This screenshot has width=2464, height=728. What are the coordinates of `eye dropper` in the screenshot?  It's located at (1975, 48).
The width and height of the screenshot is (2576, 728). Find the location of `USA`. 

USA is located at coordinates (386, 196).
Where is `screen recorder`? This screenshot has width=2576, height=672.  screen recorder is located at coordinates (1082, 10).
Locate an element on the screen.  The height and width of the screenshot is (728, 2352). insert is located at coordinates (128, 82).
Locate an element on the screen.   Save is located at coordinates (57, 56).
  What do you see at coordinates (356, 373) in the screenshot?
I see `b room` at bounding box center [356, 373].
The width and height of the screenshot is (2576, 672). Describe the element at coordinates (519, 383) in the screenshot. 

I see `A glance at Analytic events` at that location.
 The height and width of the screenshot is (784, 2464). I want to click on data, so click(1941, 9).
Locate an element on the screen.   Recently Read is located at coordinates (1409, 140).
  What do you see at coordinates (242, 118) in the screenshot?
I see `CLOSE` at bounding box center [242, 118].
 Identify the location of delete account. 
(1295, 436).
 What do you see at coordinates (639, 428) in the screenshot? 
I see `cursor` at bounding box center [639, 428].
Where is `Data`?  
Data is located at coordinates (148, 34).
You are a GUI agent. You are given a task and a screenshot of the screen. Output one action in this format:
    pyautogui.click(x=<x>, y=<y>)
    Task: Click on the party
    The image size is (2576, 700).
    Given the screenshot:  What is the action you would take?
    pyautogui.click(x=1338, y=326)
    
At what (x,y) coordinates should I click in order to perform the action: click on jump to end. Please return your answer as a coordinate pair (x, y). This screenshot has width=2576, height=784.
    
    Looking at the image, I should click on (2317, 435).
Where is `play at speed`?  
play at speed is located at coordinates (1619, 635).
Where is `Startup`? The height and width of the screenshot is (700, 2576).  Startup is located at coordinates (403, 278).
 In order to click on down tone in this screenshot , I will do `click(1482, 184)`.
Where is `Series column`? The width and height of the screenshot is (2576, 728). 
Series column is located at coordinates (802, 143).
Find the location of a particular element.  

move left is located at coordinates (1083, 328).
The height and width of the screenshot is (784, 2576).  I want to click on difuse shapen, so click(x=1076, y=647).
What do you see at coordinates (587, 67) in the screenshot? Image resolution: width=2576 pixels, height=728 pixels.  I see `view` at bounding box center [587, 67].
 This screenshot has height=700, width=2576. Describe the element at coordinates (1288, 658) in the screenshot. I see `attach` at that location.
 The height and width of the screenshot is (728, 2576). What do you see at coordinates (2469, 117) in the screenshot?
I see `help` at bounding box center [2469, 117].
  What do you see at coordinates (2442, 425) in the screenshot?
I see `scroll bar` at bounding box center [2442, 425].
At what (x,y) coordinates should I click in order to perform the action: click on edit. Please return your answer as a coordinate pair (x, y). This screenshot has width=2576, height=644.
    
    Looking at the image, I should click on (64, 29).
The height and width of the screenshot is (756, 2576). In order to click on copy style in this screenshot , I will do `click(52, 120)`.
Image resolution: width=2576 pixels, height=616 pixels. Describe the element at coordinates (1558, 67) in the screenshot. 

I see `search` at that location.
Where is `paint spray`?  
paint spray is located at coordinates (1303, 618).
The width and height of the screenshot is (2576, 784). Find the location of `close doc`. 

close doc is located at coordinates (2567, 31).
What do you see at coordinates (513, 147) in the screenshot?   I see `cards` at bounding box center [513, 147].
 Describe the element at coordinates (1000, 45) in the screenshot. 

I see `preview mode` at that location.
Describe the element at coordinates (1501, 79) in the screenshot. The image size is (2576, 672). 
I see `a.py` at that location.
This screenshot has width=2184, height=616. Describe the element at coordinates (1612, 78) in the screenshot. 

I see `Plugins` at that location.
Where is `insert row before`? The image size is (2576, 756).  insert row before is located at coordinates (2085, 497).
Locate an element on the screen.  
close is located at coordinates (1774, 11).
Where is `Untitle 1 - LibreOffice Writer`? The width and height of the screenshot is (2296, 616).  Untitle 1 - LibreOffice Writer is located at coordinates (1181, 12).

▶ Problem statement
Copy every line of the records above word for word, with nothing changed, added, or left out.

▶ Expected answer
This screenshot has width=2464, height=728. What are the coordinates of `eye dropper` in the screenshot?  It's located at (1975, 48).
The width and height of the screenshot is (2576, 728). Find the location of `USA`. 

USA is located at coordinates (386, 196).
Where is `screen recorder`? This screenshot has width=2576, height=672.  screen recorder is located at coordinates (1082, 10).
Locate an element on the screen.  The height and width of the screenshot is (728, 2352). insert is located at coordinates (128, 82).
Locate an element on the screen.   Save is located at coordinates (57, 56).
  What do you see at coordinates (356, 373) in the screenshot?
I see `b room` at bounding box center [356, 373].
The width and height of the screenshot is (2576, 672). Describe the element at coordinates (519, 383) in the screenshot. 

I see `A glance at Analytic events` at that location.
 The height and width of the screenshot is (784, 2464). I want to click on data, so click(1941, 9).
Locate an element on the screen.   Recently Read is located at coordinates (1409, 140).
  What do you see at coordinates (242, 118) in the screenshot?
I see `CLOSE` at bounding box center [242, 118].
 Identify the location of delete account. 
(1295, 436).
 What do you see at coordinates (639, 428) in the screenshot? 
I see `cursor` at bounding box center [639, 428].
Where is `Data`?  
Data is located at coordinates (148, 34).
You are a GUI agent. You are given a task and a screenshot of the screen. Output one action in this format:
    pyautogui.click(x=<x>, y=<y>)
    Task: Click on the party
    The image size is (2576, 700).
    Given the screenshot:  What is the action you would take?
    pyautogui.click(x=1338, y=326)
    
At what (x,y) coordinates should I click in order to perform the action: click on jump to end. Please return your answer as a coordinate pair (x, y). This screenshot has width=2576, height=784.
    
    Looking at the image, I should click on (2317, 435).
Where is `play at speed`?  
play at speed is located at coordinates (1619, 635).
Where is `Startup`? The height and width of the screenshot is (700, 2576).  Startup is located at coordinates (403, 278).
 In order to click on down tone in this screenshot , I will do `click(1482, 184)`.
Where is `Series column`? The width and height of the screenshot is (2576, 728). 
Series column is located at coordinates (802, 143).
Find the location of a particular element.  

move left is located at coordinates (1083, 328).
The height and width of the screenshot is (784, 2576).  I want to click on difuse shapen, so click(x=1076, y=647).
What do you see at coordinates (587, 67) in the screenshot? Image resolution: width=2576 pixels, height=728 pixels.  I see `view` at bounding box center [587, 67].
 This screenshot has height=700, width=2576. Describe the element at coordinates (1288, 658) in the screenshot. I see `attach` at that location.
 The height and width of the screenshot is (728, 2576). What do you see at coordinates (2469, 117) in the screenshot?
I see `help` at bounding box center [2469, 117].
  What do you see at coordinates (2442, 425) in the screenshot?
I see `scroll bar` at bounding box center [2442, 425].
At what (x,y) coordinates should I click in order to perform the action: click on edit. Please return your answer as a coordinate pair (x, y). This screenshot has width=2576, height=644.
    
    Looking at the image, I should click on (64, 29).
The height and width of the screenshot is (756, 2576). In order to click on copy style in this screenshot , I will do `click(52, 120)`.
Image resolution: width=2576 pixels, height=616 pixels. Describe the element at coordinates (1558, 67) in the screenshot. 

I see `search` at that location.
Where is `paint spray`?  
paint spray is located at coordinates (1303, 618).
The width and height of the screenshot is (2576, 784). Find the location of `close doc`. 

close doc is located at coordinates (2567, 31).
What do you see at coordinates (513, 147) in the screenshot?   I see `cards` at bounding box center [513, 147].
 Describe the element at coordinates (1000, 45) in the screenshot. 

I see `preview mode` at that location.
Describe the element at coordinates (1501, 79) in the screenshot. The image size is (2576, 672). 
I see `a.py` at that location.
This screenshot has width=2184, height=616. Describe the element at coordinates (1612, 78) in the screenshot. 

I see `Plugins` at that location.
Where is `insert row before`? The image size is (2576, 756).  insert row before is located at coordinates (2085, 497).
Locate an element on the screen.  
close is located at coordinates (1774, 11).
Where is `Untitle 1 - LibreOffice Writer`? The width and height of the screenshot is (2296, 616).  Untitle 1 - LibreOffice Writer is located at coordinates (1181, 12).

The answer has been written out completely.